The gloves will be off at the the third India Africa Forum summit later this month, when African countries will push for 100 per cent access to the Indian market for their products.
Given the huge technology deficit many African countries suffer, few have high value manufactured goods that they can competitively sell to India. Uganda, for instance, has been pushing for its powdered milk to enter the Indian market without success.
According to diplomatic sources, the EAC and Comesa blocs will use India’s desire to set up a Free Trade Area in the region as a bargaining chip for a waiver of the 5 per cent exclusion list.
However, Uganda Trade and Industry Permanent Secretary Julius Onen termed the exclusion list normal.
“It is typical of all industrialised countries to open up 95 per cent of their market only for you to find that the excluded 5 per cent covers the only commodities where you are competitive. So, it is like giving with one hand and taking away with the other,” he said.

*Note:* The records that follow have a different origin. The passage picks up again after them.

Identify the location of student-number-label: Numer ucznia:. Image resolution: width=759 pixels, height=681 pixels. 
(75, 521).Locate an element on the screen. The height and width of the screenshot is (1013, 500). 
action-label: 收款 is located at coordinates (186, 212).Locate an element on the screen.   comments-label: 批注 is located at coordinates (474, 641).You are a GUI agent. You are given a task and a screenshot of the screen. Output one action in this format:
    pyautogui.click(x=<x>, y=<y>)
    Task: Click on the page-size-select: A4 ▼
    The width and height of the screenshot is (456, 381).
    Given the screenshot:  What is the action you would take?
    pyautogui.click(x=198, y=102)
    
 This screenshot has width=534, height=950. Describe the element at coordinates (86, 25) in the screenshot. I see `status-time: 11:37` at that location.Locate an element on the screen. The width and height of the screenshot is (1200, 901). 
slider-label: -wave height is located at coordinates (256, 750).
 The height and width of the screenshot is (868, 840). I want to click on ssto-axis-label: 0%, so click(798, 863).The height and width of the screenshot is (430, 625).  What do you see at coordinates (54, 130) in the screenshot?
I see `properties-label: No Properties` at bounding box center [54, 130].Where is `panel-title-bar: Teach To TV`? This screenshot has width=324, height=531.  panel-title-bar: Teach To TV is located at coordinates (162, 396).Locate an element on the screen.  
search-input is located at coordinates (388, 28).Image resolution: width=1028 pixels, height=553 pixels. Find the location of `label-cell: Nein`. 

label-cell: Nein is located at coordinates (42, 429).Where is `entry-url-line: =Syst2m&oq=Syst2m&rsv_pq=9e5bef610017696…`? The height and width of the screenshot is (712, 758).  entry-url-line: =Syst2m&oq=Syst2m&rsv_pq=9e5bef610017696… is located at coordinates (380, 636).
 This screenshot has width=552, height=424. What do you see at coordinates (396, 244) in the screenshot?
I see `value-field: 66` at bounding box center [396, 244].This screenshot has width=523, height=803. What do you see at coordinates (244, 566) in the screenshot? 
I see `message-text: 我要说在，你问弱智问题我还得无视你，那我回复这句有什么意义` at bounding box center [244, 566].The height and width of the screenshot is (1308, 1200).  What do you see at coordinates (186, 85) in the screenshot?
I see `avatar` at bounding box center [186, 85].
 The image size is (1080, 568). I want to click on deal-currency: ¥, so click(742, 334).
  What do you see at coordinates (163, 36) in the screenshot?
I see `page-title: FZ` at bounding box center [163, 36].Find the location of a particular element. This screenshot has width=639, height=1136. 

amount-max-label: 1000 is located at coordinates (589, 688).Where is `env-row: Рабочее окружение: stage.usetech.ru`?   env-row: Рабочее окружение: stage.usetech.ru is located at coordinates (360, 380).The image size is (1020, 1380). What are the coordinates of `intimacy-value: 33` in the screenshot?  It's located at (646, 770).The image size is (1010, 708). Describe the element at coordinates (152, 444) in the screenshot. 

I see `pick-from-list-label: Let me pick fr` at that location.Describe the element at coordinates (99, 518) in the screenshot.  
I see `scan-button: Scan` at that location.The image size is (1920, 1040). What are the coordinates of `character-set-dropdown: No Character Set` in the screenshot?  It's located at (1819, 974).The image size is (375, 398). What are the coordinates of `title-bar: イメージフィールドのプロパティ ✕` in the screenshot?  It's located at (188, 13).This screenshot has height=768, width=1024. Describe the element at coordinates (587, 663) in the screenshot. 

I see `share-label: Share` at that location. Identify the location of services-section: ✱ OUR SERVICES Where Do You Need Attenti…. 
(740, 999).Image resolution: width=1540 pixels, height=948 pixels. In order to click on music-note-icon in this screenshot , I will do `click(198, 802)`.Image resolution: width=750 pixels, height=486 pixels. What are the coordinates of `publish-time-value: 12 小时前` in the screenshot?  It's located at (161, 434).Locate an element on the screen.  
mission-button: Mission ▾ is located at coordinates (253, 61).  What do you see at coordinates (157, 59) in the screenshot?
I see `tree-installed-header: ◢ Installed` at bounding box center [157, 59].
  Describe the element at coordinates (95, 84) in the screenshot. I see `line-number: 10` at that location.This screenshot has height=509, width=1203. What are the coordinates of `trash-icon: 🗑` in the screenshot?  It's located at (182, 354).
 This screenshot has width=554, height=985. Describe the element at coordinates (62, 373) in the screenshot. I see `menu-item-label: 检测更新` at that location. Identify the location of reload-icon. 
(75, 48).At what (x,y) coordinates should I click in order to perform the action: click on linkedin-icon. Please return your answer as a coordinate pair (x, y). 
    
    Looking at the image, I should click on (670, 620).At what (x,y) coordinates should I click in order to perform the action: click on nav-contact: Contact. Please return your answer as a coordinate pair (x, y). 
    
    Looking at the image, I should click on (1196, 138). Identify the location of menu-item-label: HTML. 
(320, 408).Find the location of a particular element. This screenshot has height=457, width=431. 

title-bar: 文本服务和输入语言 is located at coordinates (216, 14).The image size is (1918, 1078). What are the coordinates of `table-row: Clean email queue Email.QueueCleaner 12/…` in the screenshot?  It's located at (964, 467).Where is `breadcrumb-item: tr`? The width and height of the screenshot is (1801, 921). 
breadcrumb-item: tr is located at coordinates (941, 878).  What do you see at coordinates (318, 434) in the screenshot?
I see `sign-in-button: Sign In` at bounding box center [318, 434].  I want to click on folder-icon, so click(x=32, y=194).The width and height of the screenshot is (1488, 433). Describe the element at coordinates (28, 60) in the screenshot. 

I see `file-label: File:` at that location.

It is understood that Prime Minister Narendra Modi’s government is keen to widen Africa’s access to the Indian market but in the face of powerful domestic interests, it needs “to find a loophole it can exploit to allow that.”
Thirty-five out of 53 heads of state and governments have already confirmed participation at the event, whose past two editions were restricted to a select group of African countries. In East Africa, Presidents Yoweri Museveni of Uganda and Pierre Nkurunziza of Burundi are understood to have already confirmed their participation.
Besides trade, whose volumes with the continent reached $70 billion last year, India will try to win Africa’s support for Delhi’s positions on climate change, its bid for inclusion as a permanent member of the UN Security Council and international terrorism. Health and skills development will also feature prominently.